Semenjak mengamuk tadi, Retna Wilis hanya menggunakan cambuk kuda, kedua
tangan dan kakinya saja, tidak pernah menyentuh gagang pedangnya.
“Retna Wilis, engkau perempuan berwatak iblis! Kematian hanya berada di
tangan Sang Hyang Widdhi, sekali-kali bukan di tangan iblis seperti
engkau!”
Ki Warok Surobledug membentak.
“Retna Wilis, kejahatanmu melampaui takaran, terpaksa kami turun tangan!”
Panembahan Ki Ageng Kelud juga berkata sambil menudingkan tongkatnya.
Retna Wilis tertawa, suara ketawanya dingin mengejek, membuat mereka
yang mendengar menjadi mengkirik. Akan tetapi diam-diam Surobledug telah
memberi isyarat dan tiba-tiba terdengar suara bersautan dan ratusan
anak panah menyambar ke arah tubuh Retna Wilis!
Melihat ini, Retna Wilis cepat memutar cambuknya sehingga anak-anak
panah yang menyambar ke arah tubuhnya runtuh semua. Akan tetapi
tiba-tiba kuda yang ditungganginya meringkik keras dan roboh terguling.
Retna Wilis kaget dan marah.
Kudanya telah menjadi korban anak panah musuh. ia meloncat dari punggung
kuda.
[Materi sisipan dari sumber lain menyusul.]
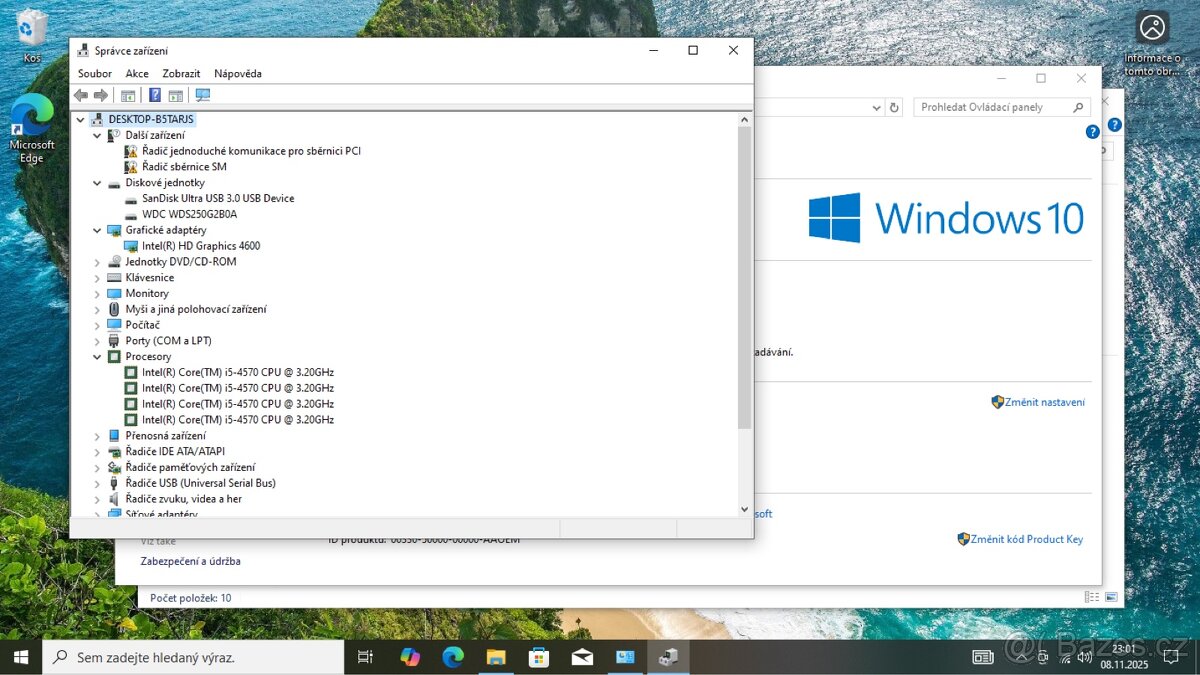Open the Recycle Bin (Koš) desktop icon
1200x675 pixels.
click(32, 32)
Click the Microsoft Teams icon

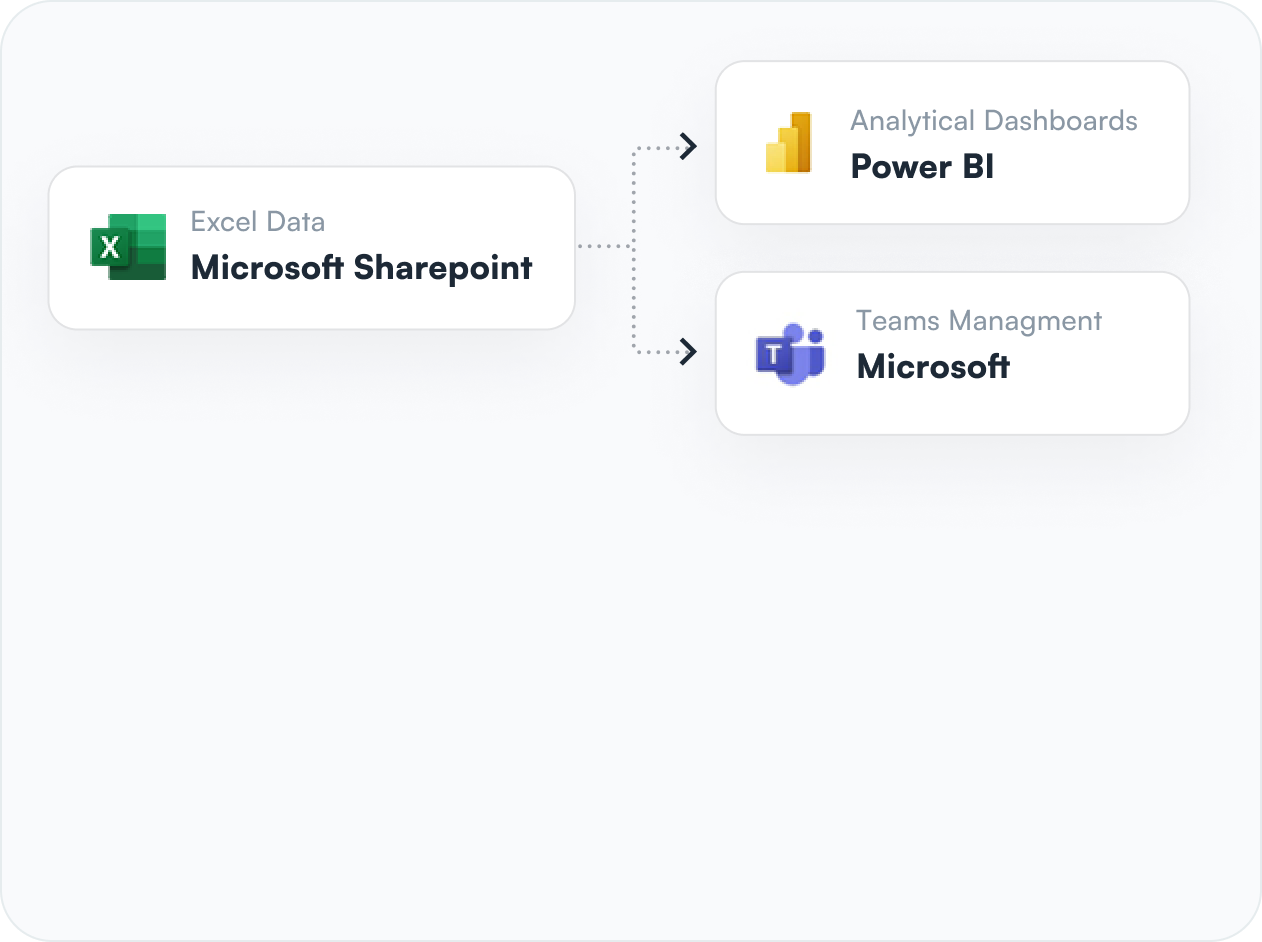pos(792,352)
Akan tetapi karena ia kurang pandai menunggang kuda dan tidak
biasa, ia lupa bahwa kakinya masih terkait dan ketika ia meloncat tentu
saja tubuhnya terpelanting dan ia terbawa roboh bersama kuda, sebelah
kakinya terhimpit tubuh kudanya yang berkelojotan.
Pada saat itu, Patih Adiwijaya meloncat dari atas kudanya langsung
menolong sang puteri, menarik tubuh kuda dan membantu Retna Wilis yang
hendak disambarnya dari tempat berbahaya itu karena kini banyak anak
panah melayang lagi diikuti para warok yang dipimpin Ki Warok Surobledug
meneijang dengan senjata mereka.
Adiwijaya berhasil menyambar tubuh Retna Wilis, akan tetapi ia merupakan
perisai dan biar pun Retna Wilis yang melihat datangnya anak panah itu
cepat menggerakkan tangan memukul anak-anak panah itu dengan hawa
sakti,tetap saja ada sebatang anak panah menancap di pundak Adiwijaya!
“Ah, Paman, mengapa engkau menoIongku? Engkau terluka sendiri...”.
Retna Wilis berkata penuh sesal. Kalau hanya jatuh tertindih tubuh kuda
begitu saja, bukan apa-apa baginya dan tidak ditolong sekali pun dia
mampu menolong diri sendiri.
Adiwijaya terhuyung dan menggigit bibir ketika Retna Wilis mencabut anak panah itu yang ternyata mengandung racun!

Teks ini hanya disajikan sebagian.